What is a practical application of having a combining character representation of a symbol in Unicode when a single code point mapping to the symbol will alone suffice?
What programming/non-programming advantage does it give us?
There is no particular programming advantage in using a decomposed presentation (base character and combining character) when a precomposed presentation exists, e.g. using U+0065 U+0065 LATIN SMALL LETTER E U+0301 COMBINING ACUTE ACCENT instead of U+00E9 LATIN SMALL LETTER E WITH ACUTE “é”. Such decomposed presentations are something that needs to be dealt with in programming, part of the problem, rather than an advantage. So it’s similar to asking about the benefits of having the letter U in the character code.
The reasons why decomposed presentations (or the letter U) are used in actual data and need to be handled are external to programming and hence off-topic at SO.
Decomposing all decomposable characters may have advantages in processing, as it makes the data more uniform, canonical. This would relate to some particular features of the processing needed, and it would be implemented by performing (with a library routine, usually) normalization to NFD or NFKD form. But this would normally be part of the processing, not something imposed on input format. If some string matching is performed, it is mostly desirable to treat decomposed and precomposed representations of a character as equivalent, and normalization makes this easy. But this a way of dealing with the two different representations, not a cause for their existence, and it can equally well be performed by normalizing to NFC (i.e., precompose everything that can be precomposed). See the Unicode FAQ section Normalization.
The decomposed components are better for text editing, and "possibly but not definite" with good compression ratio.
When editing text, there are times when modifying an accent mark is wanted, but precomposed (precomposed is not a word by Firefox spell check) characters do not allow partial modifications. Sometimes, users may want to modify the base character without removing the accent. Those kinds of editing prefers using decomposed characters.
About compression ratio, it makes more sense during the days of separate encoding per language. In such times, the 8-bit encoding per language allows each language to have their own character sets. Some languages have better compression ratio for decomposed character. The small space of the 8-bits means that they could only fit so many unique code points and use variable width with decomposed characters.
The arrangement of the characters that can be used as super-/subscript letters seems completely chaotic. Most of them are obviously not meant to be used as sup/subscr. letters, but even those which are do not hint a very reasonable ordering.
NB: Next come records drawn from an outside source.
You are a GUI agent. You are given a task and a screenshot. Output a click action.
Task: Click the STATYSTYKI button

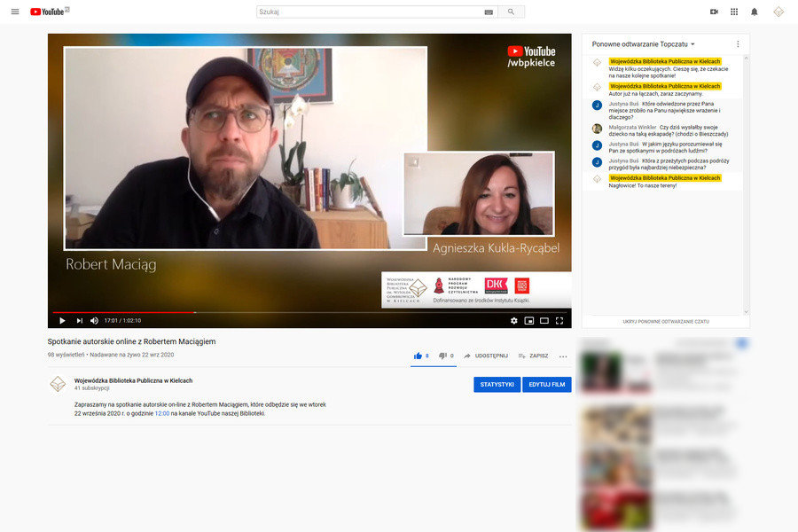tap(497, 384)
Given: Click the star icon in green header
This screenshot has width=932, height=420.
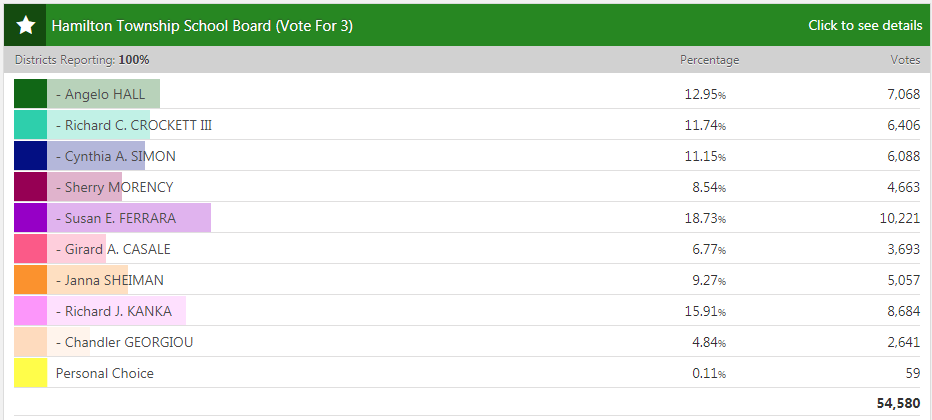Looking at the screenshot, I should click(x=26, y=25).
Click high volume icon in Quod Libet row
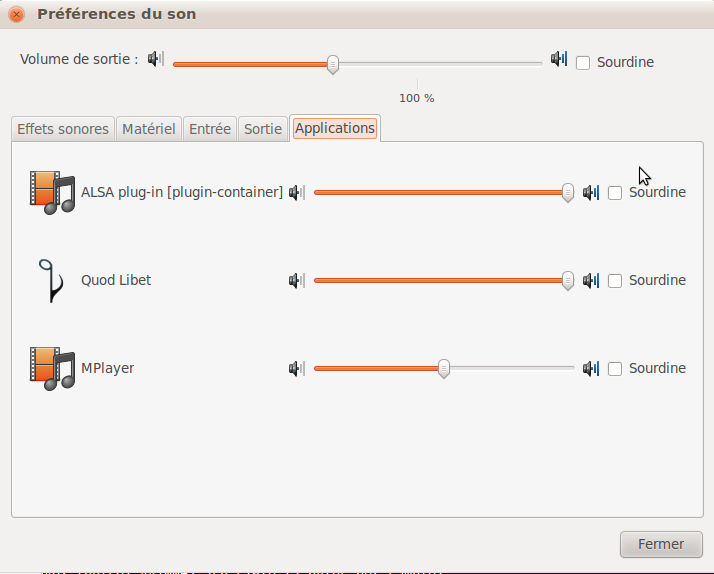 coord(591,280)
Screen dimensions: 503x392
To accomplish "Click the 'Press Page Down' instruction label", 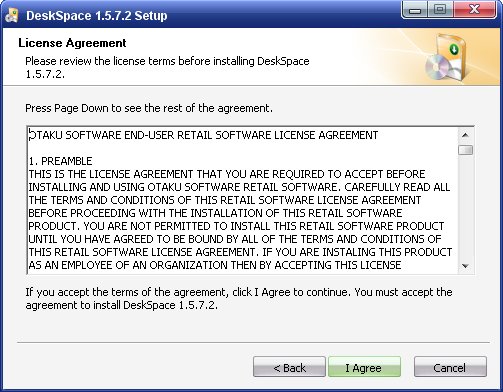I will (149, 108).
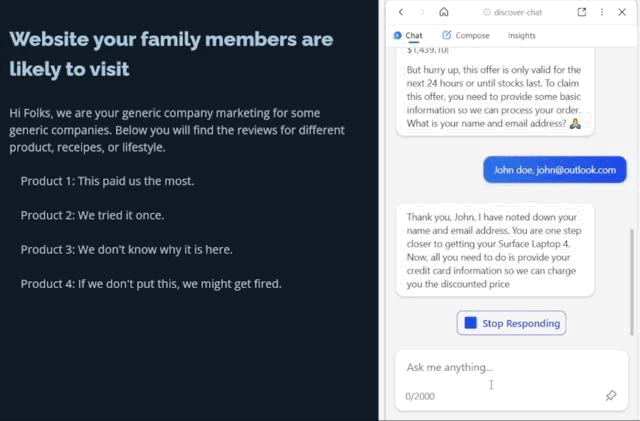Click the chat panel vertical scrollbar
640x421 pixels.
[x=632, y=280]
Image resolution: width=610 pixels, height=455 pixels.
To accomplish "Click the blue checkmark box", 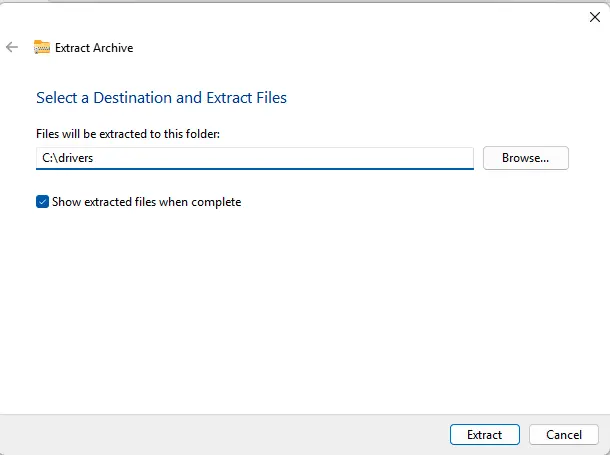I will pos(42,202).
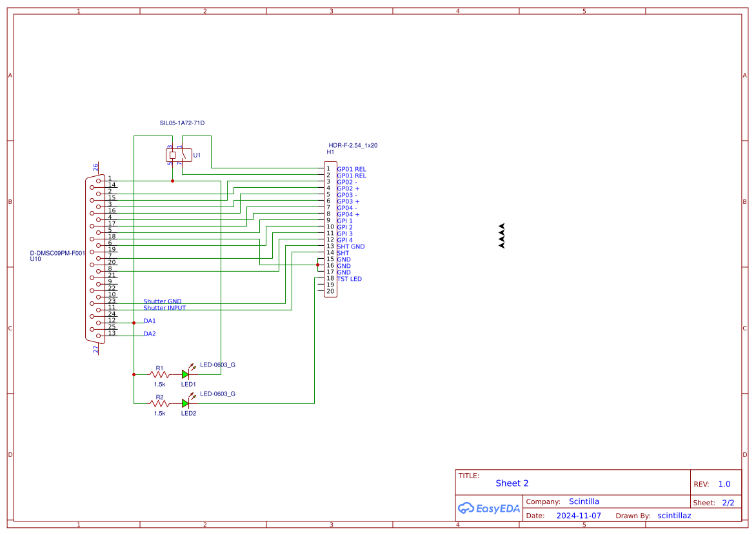Click the second black arrow marker

(501, 232)
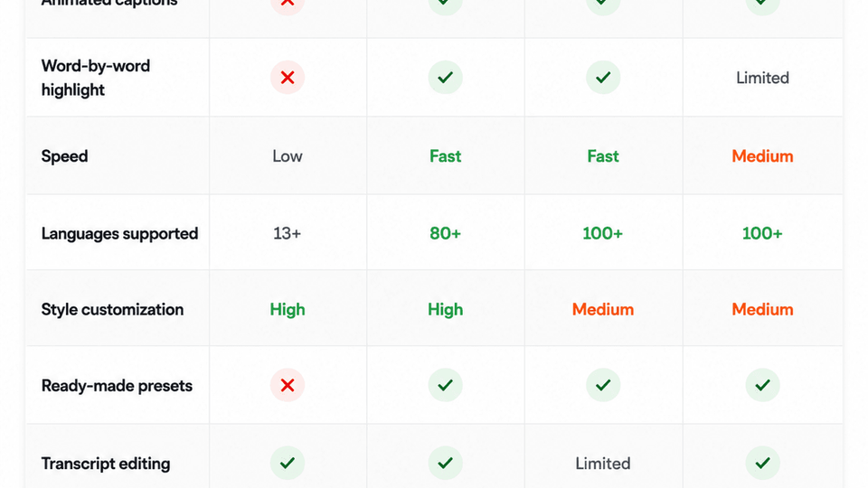Click the Word-by-word highlight row label
Viewport: 868px width, 488px height.
click(96, 78)
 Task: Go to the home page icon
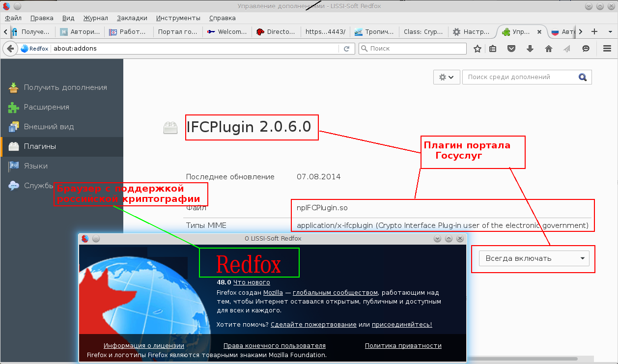coord(549,49)
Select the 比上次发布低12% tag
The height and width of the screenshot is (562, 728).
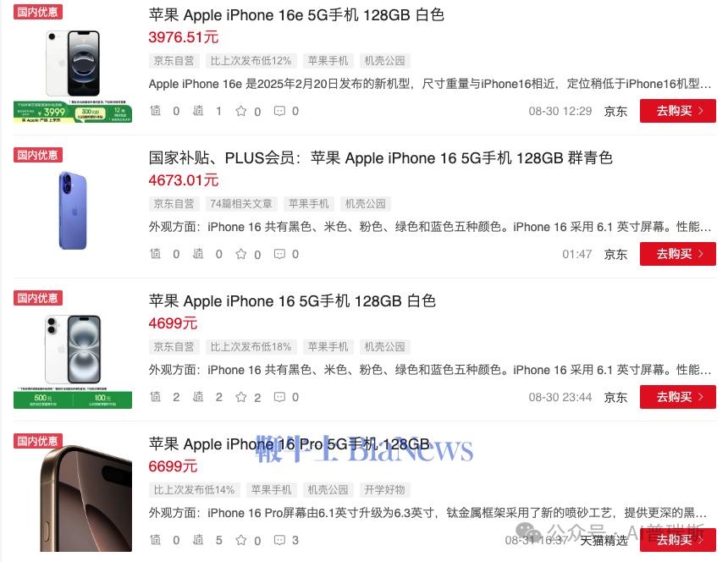point(251,61)
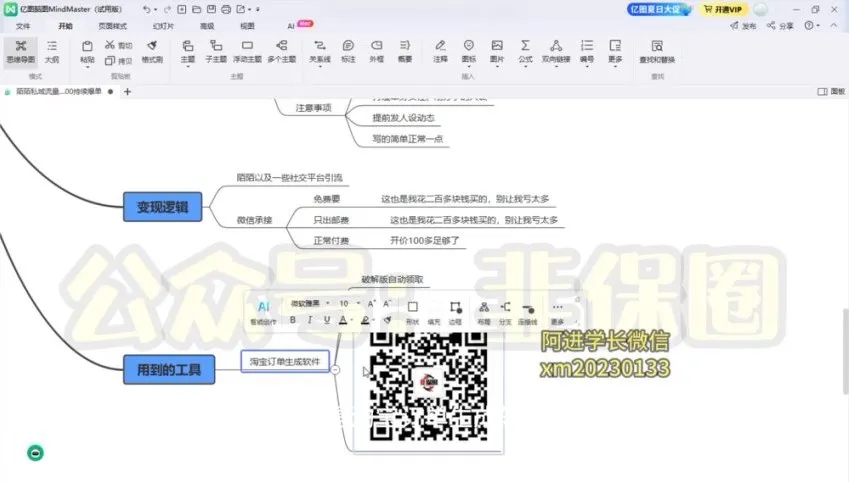Viewport: 849px width, 482px height.
Task: Switch to 大纲 outline mode
Action: coord(51,50)
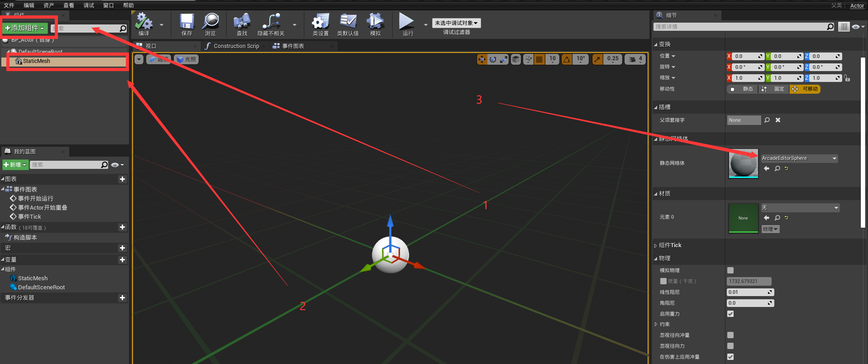Open Class Settings (类设置) icon

click(320, 22)
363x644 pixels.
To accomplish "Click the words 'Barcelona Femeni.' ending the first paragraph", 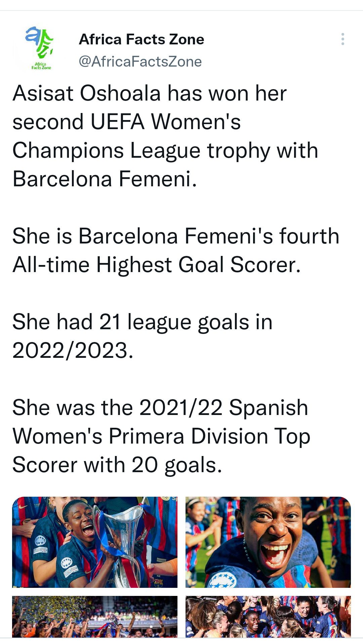I will [105, 179].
In Unicode 6.0 there is now at last an alphabetically-ordered subset of the subscript letters h-t in U+2095 through U+209C, but this was obviously rather squeezed into the remaining space in the block and encompasses less than 1/3 of all letters.
Why did the consortium not just allocate enough space for at least one sup and one subscript alphabet in lower case?
The disorganization in the arrangement of these characters is because they were encoded piecemeal as scripts that used them were encoded, and as round-trip compatibility with other character sets was added. Chapter 15 of the Unicode Standard has some discussion of their origins: for example superscript digits 1 to 3 were in ISO Latin-1 while the others were encoded to support the MARC-8 bibliographic character set (see table here); and U+2071 SUPERSCRIPT LATIN SMALL LETTER I and U+207F SUPERSCRIPT LATIN SMALL LETTER N were encoded to support the Uralic Phonetic Alphabet.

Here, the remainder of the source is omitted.